» **What is needed**
Search the material for the string "agent" and copy each line where it occurs.

» **Source data**
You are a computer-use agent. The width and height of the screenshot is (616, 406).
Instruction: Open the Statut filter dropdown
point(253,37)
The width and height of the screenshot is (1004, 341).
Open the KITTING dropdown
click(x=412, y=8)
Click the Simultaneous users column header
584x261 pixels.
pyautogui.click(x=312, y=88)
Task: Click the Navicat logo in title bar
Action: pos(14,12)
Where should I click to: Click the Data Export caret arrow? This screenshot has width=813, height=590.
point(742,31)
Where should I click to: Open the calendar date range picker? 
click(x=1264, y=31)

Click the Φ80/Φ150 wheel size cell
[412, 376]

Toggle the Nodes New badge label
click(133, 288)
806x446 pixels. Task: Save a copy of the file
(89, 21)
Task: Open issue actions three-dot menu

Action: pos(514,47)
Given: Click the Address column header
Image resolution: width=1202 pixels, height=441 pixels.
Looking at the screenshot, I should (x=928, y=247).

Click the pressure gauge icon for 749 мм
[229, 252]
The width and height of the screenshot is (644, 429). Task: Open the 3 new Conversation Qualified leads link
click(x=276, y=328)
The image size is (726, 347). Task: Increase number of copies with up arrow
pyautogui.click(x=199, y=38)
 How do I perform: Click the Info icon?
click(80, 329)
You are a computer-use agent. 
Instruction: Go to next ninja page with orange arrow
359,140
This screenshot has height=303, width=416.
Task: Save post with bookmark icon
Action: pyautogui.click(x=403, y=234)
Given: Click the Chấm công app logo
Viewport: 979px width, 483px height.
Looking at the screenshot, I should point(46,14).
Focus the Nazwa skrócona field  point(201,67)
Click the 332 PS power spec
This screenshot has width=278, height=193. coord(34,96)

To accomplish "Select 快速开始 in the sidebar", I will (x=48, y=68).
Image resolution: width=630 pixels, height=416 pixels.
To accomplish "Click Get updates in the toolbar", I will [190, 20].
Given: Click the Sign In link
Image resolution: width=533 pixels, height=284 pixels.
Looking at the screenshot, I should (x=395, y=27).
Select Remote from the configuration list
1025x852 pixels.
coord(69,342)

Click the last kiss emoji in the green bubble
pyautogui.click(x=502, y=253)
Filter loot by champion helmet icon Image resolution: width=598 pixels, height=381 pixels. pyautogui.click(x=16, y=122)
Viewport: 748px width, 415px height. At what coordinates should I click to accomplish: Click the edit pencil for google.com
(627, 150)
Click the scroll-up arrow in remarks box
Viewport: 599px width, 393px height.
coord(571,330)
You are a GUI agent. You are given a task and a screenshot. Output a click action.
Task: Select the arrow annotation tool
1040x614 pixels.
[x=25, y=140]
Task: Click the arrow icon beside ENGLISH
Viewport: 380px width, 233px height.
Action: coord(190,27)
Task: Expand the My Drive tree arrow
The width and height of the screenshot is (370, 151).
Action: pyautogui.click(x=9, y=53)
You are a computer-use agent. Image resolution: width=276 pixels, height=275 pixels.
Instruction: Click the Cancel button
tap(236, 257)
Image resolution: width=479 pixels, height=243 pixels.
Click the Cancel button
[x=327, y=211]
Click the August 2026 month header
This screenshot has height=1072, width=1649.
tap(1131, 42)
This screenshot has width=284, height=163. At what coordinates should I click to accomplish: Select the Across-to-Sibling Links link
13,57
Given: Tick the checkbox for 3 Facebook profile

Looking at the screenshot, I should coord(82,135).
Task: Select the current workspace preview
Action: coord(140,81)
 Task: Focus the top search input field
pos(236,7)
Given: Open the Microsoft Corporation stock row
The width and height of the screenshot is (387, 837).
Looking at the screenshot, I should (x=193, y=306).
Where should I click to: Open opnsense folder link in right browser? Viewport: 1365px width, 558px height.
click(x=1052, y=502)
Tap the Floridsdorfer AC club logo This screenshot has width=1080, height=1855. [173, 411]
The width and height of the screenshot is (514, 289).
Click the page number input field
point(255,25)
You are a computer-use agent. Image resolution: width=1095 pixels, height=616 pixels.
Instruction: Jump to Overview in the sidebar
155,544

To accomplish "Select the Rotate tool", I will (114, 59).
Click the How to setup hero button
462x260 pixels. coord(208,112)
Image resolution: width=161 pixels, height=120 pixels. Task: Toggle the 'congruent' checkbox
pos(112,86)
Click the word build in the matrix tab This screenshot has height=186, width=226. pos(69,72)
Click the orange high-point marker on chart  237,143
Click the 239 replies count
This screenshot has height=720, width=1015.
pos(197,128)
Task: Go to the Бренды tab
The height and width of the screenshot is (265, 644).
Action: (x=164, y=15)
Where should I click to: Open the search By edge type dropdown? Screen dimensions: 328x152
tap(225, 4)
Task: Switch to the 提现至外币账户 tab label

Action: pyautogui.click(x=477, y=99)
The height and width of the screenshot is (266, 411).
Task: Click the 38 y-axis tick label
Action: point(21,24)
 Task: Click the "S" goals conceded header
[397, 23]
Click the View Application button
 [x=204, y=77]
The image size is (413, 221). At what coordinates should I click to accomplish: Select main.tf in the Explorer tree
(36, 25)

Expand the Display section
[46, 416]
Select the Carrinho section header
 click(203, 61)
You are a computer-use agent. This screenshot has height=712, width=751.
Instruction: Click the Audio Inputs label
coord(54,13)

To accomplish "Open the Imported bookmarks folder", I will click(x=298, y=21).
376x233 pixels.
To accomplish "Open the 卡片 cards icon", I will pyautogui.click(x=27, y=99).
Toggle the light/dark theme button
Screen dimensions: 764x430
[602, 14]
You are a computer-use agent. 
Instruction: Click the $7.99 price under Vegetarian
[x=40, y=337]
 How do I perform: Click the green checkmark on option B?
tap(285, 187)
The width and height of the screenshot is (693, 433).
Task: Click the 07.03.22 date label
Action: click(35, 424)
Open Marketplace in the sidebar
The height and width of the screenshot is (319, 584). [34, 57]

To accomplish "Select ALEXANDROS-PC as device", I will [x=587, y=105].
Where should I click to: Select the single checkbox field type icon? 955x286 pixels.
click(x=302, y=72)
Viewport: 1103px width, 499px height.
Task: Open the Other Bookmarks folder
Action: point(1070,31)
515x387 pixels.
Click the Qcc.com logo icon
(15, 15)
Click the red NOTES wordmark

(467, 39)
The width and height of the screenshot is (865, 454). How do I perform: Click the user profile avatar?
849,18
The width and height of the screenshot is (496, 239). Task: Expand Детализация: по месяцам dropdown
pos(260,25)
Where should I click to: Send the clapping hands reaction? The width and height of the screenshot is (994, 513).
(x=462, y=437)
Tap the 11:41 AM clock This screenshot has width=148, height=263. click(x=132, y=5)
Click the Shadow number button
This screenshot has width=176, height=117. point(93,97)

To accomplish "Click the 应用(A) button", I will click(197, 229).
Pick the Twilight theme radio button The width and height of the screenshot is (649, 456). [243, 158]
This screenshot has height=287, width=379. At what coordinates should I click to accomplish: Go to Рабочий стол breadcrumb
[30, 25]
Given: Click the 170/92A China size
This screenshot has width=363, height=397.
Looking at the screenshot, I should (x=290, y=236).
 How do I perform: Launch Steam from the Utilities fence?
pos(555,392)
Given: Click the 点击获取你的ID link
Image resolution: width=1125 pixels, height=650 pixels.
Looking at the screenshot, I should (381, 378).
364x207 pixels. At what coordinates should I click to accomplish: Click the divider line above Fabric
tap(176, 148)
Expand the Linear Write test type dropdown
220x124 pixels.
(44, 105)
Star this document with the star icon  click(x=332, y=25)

» **Answer section**
You are a computer-use agent. The width and height of the screenshot is (616, 406).
You are a computer-use agent. 
You are a GUI agent. You are given a task and a screenshot. Output a click action.
You are a computer-use agent. Image resolution: width=276 pixels, height=275 pixels.
You are a computer-use agent. Image resolution: width=1095 pixels, height=616 pixels.
You are a computer-use agent. This screenshot has height=712, width=751.
You are a computer-use agent. 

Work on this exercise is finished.